**Passage for review:**
5 ways to test your BCDR potential

Flight attendants always review the safety protocol before each flight, even though pilots are well-trained. Tech giants like Google have recovery data centers all over the world. Everybody needs a disaster plan, including your business. However, a plan isn't just documentation. How do you know your business continuity and disaster recovery (BCDR) plan is effective? What is ManageEngine's disaster recovery (DR) testing process? Let's take a look.

DR is a primary requirement, not just for us, but for our customers as well. It helps us minimize downtime on unexpected events, and testing our plans is crucial to:

Ensure stakeholders are aware of their roles and responsibilities
Verify all procedures and documentation are up to date
Verify the components of the IT infrastructure are available and easily accessible
Identify areas of improvement, gaps in the process or strategy, and find solutions

Types of DR testing

There are five common types of DR tests that help your organization confirm that its methods and processes are optimal.

1. Checklist testing:

The first simple test is to figure out if you have everything you need: people, process, and technology. The DR owner and team members convene to review existing documentation and make changes as required. It is also often called a paper test.

During the Chennai floods in 2015, some of our critical teams had to shift operations to our secondary office in Tenkasi (L2). We had to accommodate close to 150 employees in a new location and facilitate work immediately as they engage with high-profile customers. The IT teams needed to ensure they had the necessary infrastructure to help them get on their feet right away. Having a blueprint enabled faster communication between stakeholders and ensured favorable results. Here's a sample checklist that helped us make the transition smooth:

People

Point of contact for operations

Admin: Siva Venkat

HR: Deepa Kumar

Sysadmin: Raj Singh

Process

VPN access
Network ports in L2
Phone extensions for customer-facing teams
Datacenter access for engineering and support teams
Encryption checks for employees utilizing laptops
Bandwidth to host 150 more employees in L2
Seating capacity and conference rooms for 150 new employees
Safe transport arrangements for 150 people

Technology

Internal communication: Zoho Cliq

Remote attendance: Zoho People

Flood-related announcements: Zoho Connect

Employee survey for safety updates: Zoho Creator

Each team involved in this BCDR plan uses its checklists. It helps the team test its capabilities regarding how quickly and effectively it can facilitate this plan.

**Supplied data:**
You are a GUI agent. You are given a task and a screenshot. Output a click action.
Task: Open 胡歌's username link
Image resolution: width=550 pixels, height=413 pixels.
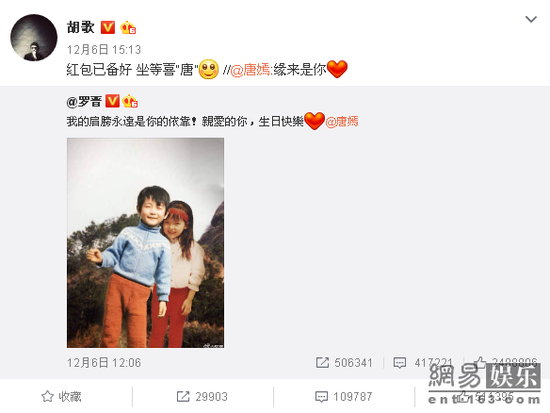point(81,27)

**Questions:**
(1) According to the BCDR testing article, what is checklist testing also often called?
(2) Reproduce the BCDR testing article word for word from "There are five" to "a paper test.".

**Responses to the exercise:**
(1) A paper test.

(2)
There are five common types of DR tests that help your organization confirm that its methods and processes are optimal.

1. Checklist testing:

The first simple test is to figure out if you have everything you need: people, process, and technology. The DR owner and team members convene to review existing documentation and make changes as required. It is also often called a paper test.